* LISTED ENTRIES
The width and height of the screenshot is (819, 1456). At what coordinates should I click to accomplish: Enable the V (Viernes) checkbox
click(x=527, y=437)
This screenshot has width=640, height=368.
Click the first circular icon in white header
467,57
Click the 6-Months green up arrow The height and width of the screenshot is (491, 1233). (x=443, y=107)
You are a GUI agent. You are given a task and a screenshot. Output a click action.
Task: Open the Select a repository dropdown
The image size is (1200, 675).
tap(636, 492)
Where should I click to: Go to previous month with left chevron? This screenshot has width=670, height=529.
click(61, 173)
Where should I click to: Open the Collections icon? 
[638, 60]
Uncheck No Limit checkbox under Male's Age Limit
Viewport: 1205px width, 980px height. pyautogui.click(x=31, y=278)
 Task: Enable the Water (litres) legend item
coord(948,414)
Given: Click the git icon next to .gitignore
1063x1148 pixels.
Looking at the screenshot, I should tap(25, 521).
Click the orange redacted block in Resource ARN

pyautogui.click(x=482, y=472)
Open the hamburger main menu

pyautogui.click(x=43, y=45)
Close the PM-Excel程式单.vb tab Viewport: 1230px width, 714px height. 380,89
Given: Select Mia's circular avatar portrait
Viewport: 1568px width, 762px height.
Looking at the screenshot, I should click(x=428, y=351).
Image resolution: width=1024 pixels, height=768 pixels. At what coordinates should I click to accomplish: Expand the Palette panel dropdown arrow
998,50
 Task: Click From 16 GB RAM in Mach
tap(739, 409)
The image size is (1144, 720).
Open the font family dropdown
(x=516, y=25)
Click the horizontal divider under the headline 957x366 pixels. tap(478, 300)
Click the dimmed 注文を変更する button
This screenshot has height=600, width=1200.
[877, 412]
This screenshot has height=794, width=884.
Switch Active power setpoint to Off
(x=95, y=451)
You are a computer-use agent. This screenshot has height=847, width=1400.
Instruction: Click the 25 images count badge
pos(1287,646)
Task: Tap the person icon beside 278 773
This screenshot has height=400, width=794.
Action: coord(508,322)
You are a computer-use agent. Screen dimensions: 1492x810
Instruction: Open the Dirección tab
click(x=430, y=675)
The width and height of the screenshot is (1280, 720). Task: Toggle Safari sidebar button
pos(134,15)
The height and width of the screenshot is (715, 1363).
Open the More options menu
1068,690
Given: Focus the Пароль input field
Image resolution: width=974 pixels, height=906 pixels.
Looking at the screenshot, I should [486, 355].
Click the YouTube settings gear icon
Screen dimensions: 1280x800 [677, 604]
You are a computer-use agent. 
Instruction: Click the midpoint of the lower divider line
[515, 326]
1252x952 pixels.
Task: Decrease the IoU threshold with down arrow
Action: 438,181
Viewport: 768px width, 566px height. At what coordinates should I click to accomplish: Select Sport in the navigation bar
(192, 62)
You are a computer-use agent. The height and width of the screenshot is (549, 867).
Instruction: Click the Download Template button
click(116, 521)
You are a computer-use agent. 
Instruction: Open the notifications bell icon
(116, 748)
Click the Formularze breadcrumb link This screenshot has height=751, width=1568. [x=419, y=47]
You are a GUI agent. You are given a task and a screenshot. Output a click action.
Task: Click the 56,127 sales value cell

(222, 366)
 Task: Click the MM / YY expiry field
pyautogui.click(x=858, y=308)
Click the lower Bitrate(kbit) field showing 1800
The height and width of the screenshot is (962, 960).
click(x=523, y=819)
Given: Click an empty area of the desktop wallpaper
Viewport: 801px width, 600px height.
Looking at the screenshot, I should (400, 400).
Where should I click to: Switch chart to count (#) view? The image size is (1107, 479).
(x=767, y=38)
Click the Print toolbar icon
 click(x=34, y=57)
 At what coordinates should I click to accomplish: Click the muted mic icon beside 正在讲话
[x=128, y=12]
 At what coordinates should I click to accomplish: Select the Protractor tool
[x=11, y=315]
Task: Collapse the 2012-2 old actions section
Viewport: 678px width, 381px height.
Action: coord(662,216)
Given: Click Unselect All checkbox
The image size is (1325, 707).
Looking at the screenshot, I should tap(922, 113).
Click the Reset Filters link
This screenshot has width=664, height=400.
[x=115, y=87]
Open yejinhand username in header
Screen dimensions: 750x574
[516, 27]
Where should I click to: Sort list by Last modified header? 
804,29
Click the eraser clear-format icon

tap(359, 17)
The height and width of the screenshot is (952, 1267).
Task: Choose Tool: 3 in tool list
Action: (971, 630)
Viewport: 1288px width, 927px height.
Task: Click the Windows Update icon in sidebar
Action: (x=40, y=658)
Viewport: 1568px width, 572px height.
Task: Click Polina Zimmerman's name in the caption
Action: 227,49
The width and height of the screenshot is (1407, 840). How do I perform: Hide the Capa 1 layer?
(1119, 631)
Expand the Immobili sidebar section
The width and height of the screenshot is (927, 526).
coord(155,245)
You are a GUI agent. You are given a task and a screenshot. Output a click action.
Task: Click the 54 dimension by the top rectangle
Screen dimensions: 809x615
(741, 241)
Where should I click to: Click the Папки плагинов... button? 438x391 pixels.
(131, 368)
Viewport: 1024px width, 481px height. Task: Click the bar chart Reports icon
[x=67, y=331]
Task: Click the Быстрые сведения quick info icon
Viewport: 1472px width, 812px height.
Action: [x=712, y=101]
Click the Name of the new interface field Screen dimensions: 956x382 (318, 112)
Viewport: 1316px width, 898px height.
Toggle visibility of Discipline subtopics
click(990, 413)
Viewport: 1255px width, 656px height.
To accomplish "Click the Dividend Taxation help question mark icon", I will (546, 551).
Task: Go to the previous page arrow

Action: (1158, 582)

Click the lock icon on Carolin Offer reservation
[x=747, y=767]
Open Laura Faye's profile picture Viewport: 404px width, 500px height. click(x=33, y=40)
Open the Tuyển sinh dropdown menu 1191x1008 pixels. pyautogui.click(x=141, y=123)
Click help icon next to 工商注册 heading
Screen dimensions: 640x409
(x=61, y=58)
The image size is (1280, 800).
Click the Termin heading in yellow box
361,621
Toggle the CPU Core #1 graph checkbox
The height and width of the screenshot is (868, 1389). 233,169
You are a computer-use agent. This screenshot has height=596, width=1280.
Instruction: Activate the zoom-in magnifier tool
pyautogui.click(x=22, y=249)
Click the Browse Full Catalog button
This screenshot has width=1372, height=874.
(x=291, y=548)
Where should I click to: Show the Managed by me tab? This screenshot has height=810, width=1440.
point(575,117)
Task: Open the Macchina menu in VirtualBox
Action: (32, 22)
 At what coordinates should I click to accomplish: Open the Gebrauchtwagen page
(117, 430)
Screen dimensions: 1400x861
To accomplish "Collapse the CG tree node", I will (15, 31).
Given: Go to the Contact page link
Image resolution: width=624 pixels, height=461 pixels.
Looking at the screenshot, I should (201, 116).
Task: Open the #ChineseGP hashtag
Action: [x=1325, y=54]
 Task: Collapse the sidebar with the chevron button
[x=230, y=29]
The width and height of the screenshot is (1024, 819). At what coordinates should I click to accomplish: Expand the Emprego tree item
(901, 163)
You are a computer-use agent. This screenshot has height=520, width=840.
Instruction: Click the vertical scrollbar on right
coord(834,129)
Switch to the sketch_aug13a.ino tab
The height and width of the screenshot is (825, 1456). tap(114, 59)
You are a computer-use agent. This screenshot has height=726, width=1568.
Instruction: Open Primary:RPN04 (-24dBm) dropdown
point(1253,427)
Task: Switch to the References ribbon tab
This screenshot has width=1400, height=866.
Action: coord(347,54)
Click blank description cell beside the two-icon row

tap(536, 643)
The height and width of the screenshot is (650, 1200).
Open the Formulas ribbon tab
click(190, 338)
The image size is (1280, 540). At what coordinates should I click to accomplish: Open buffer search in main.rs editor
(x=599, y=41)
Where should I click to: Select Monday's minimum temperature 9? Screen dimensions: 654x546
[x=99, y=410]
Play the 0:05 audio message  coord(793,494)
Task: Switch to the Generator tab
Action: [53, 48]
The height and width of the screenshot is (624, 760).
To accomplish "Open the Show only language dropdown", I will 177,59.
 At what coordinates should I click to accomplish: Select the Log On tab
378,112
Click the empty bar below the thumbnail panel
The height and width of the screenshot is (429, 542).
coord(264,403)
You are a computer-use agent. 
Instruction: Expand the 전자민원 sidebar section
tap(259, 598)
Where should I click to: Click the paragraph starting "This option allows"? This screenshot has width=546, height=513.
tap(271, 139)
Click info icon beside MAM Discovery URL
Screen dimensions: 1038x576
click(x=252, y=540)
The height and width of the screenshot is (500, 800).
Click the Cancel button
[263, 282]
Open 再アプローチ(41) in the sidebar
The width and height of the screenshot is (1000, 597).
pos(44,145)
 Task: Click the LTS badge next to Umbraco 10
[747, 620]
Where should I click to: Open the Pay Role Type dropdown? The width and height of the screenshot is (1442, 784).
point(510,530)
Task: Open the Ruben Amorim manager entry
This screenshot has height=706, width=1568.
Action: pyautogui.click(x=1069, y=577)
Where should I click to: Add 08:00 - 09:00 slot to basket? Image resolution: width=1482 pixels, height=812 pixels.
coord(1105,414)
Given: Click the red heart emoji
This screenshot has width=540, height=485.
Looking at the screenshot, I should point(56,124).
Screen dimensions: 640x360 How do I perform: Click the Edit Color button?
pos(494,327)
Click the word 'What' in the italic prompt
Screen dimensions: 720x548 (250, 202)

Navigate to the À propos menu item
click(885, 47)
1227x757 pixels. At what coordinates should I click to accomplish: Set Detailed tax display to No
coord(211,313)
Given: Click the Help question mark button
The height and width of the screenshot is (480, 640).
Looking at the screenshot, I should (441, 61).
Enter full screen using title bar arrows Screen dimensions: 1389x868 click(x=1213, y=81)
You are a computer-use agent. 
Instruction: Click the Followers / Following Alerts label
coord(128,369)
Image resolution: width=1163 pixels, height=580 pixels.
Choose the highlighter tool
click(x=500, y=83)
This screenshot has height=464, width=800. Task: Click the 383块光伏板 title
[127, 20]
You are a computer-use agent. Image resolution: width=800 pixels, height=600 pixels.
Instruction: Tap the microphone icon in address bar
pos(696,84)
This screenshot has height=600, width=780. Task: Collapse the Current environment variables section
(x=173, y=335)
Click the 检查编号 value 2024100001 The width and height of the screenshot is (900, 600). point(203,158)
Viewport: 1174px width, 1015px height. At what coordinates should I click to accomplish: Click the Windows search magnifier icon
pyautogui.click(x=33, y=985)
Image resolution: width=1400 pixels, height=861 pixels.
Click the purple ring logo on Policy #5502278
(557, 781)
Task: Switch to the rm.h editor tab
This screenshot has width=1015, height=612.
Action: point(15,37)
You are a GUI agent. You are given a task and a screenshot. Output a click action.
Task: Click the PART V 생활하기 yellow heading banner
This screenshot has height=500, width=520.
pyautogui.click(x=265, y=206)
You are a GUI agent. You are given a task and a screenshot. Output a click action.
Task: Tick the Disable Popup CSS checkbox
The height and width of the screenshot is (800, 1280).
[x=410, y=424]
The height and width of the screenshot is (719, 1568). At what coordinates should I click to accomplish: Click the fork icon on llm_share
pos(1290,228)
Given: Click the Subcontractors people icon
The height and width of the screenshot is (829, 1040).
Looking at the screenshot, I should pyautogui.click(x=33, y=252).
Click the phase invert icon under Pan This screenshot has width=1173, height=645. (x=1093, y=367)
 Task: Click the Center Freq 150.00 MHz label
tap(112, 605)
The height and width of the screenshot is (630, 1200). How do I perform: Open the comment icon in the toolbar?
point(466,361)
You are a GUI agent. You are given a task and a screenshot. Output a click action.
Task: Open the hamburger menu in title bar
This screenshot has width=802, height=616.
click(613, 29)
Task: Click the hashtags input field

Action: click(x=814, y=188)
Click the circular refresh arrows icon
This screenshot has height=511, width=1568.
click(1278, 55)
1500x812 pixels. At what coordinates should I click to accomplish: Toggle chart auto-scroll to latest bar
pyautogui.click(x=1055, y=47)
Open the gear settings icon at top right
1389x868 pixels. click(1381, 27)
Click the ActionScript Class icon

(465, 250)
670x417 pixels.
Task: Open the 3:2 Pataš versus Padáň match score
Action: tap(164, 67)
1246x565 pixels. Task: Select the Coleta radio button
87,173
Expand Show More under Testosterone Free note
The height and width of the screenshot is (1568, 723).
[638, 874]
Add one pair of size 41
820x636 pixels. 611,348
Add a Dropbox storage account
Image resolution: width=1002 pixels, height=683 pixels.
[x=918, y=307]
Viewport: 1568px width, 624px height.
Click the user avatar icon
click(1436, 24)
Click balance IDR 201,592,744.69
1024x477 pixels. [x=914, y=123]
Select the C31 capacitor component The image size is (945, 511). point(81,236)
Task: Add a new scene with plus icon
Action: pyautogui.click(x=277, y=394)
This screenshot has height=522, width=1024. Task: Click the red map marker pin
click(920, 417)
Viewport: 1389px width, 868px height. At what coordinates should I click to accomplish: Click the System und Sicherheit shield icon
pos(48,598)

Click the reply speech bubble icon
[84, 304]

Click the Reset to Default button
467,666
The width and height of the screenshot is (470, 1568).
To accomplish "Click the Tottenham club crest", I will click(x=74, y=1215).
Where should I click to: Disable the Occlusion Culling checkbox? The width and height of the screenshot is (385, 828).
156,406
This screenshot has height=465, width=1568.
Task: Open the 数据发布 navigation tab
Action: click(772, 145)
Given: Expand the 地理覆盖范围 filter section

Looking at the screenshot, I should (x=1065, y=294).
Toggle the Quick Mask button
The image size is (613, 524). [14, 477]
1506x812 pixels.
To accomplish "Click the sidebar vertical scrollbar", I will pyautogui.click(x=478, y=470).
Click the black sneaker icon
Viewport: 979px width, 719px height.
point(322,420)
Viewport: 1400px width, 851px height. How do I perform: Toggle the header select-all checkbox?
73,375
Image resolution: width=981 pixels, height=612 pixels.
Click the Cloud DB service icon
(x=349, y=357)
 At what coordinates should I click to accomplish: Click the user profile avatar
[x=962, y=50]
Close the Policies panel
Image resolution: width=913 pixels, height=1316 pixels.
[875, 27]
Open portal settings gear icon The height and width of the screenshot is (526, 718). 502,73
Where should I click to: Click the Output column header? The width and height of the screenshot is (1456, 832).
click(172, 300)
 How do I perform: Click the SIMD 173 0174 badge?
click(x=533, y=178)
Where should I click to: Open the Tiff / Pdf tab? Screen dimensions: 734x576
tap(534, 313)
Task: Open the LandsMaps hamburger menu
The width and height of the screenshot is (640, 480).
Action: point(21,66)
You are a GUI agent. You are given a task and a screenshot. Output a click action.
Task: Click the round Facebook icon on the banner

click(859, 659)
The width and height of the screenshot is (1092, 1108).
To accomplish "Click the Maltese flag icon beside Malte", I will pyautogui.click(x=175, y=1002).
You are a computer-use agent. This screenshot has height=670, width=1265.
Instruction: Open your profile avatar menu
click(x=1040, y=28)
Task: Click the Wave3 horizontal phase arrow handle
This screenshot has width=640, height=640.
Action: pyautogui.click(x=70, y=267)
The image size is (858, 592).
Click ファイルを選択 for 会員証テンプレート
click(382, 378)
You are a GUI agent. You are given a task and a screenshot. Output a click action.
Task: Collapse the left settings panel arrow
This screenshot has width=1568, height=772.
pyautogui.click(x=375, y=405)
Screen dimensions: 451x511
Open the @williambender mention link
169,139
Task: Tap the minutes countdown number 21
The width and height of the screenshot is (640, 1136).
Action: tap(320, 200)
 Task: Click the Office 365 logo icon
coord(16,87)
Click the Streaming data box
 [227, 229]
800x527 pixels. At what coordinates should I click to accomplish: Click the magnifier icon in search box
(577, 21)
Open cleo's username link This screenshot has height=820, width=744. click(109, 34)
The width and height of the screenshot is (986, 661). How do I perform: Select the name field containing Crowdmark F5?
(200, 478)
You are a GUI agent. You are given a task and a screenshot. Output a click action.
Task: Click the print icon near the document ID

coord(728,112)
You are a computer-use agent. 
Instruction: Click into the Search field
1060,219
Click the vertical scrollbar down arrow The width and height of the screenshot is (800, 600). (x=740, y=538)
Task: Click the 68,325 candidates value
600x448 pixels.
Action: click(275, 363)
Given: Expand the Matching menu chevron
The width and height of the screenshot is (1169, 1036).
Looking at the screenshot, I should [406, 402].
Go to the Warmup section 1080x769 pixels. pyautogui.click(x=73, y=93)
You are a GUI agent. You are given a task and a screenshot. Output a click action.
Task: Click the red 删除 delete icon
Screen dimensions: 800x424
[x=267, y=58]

* REQUIRED ACTION
Lines that hold the word "question" are the ones to copy from the entries above.

* WRITTEN ANSWER
To accomplish "Click the Dividend Taxation help question mark icon", I will (546, 551).
Given: Click the Help question mark button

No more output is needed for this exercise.